Uganda’s Yoweri K. Museveni seems determined to push the East African country to utter lawlessness and bloodshed—perhaps as a ploy to declare Martial law and hold on.

The rapid decline started after he steam rolled the Constitution (which previously barred more than two terms) and contested last year’s disputed elections which the opposition FDC party’s Dr. Kizza Besigye claims Museveni stole. In spite of government intimidation, the High Court only narrowly ruled 4-3 against Besigye’s petition to have the elections annulled.

Museveni inexplicably remains a darling of Washington and London notwithstanding grave transgressions within Uganda, and regionally. Both capitals are promoting Museveni’s self-serving bid to donate 1,500 soldiers to a Somalia peace keeping operation: Charity must begin at home—two million Ugandans remain in concentration camps because the government has failed to end a 20 year civil war with the Lord’s Resistance Army (LRA).

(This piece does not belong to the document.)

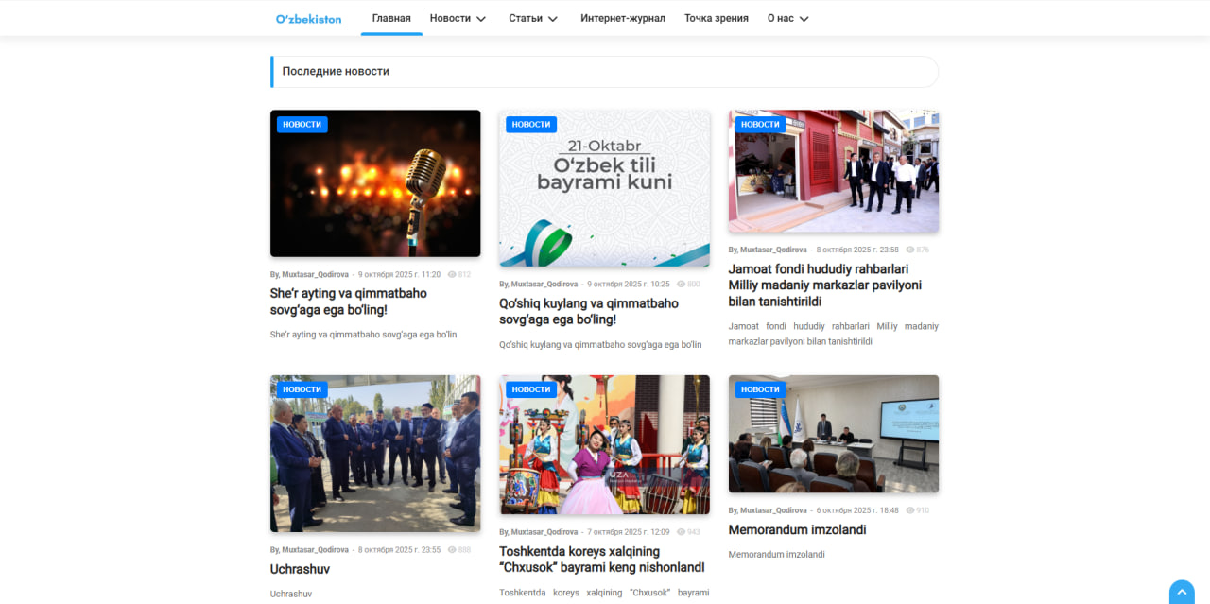Click the O'zbekiston site logo
This screenshot has width=1210, height=604.
tap(308, 19)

What’s more, the World Court ruled in favor of Democratic Republic of Congo after the Kinshasa government accused Uganda of war crimes -- pillage of property and resources, destructions, rapes, and massacres -- when its army occupied eastern Congo. The Court ordered Uganda to pay $10 billion to the Kinshasa government—Washington and London know this.

So Uganda contributing troops to Somalia is tantamount to the Mafia guarding a bank’s vaults—the United Nations and the African Union should dismiss this nonsense. It’s purely a desperate PR maneuver by a regime facing difficulties from multiple frontlines.

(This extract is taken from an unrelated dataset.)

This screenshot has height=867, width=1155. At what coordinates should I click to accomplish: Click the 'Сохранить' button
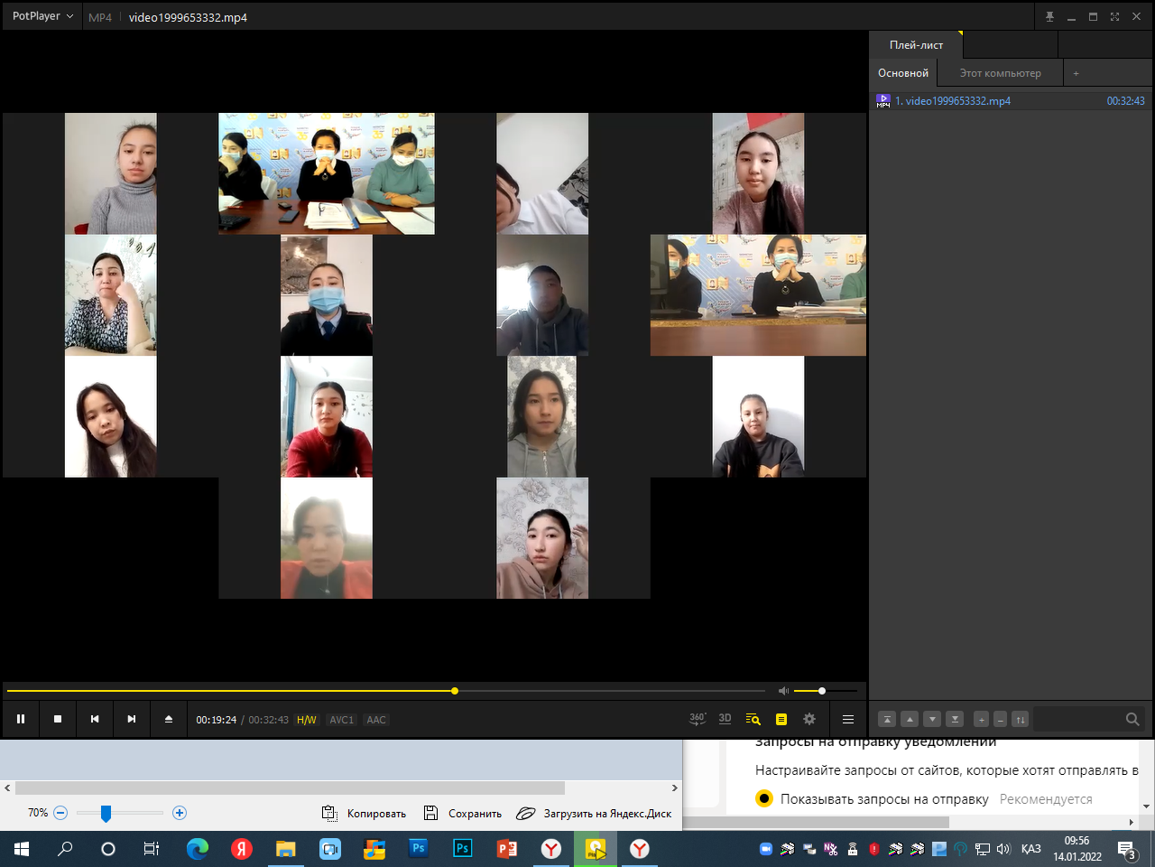pos(463,813)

Moreover, more legal trouble for Museveni could come from the International Criminal Court (ICC)—the same court which returned crimes against humanity indictments against Joseph Kony, leader of the Lord’s Resistance Army and his senior lieutenants. The Wall Street Journal last year reported that the ICC has opened a separate investigation of alleged Congo war crimes abuses by the Ugandan political and military leadership: the complaint was filed again by the Kinshasa government, and, presumably indictments could be forthcoming. Why the rush to rehabilitation before the process run its course?

However, the clearest evidence that Uganda no longer even adheres to pretense of rule of law is the treatment of 11 detainees who had been arrested with Dr. Besigye in 2005, a few months before the Presidential elections. They were accused of membership in an anti-government movement, the People’s Redemption Army (PRA) whose very existence many Ugandans question. Accusations of raping a young woman was also tacked against Dr. Besigye, for good measure.

Most Ugandans laughed off the charges for what they were—a ludicrous ploy by a desperate regime afraid of electoral defeat. On November 16, 2005, the High Court ordered all suspects freed. The government, anticipating such a move, sent armed hooded thugs in army uniform, so-called Black Mambas, to storm the court and cower judges and the general public.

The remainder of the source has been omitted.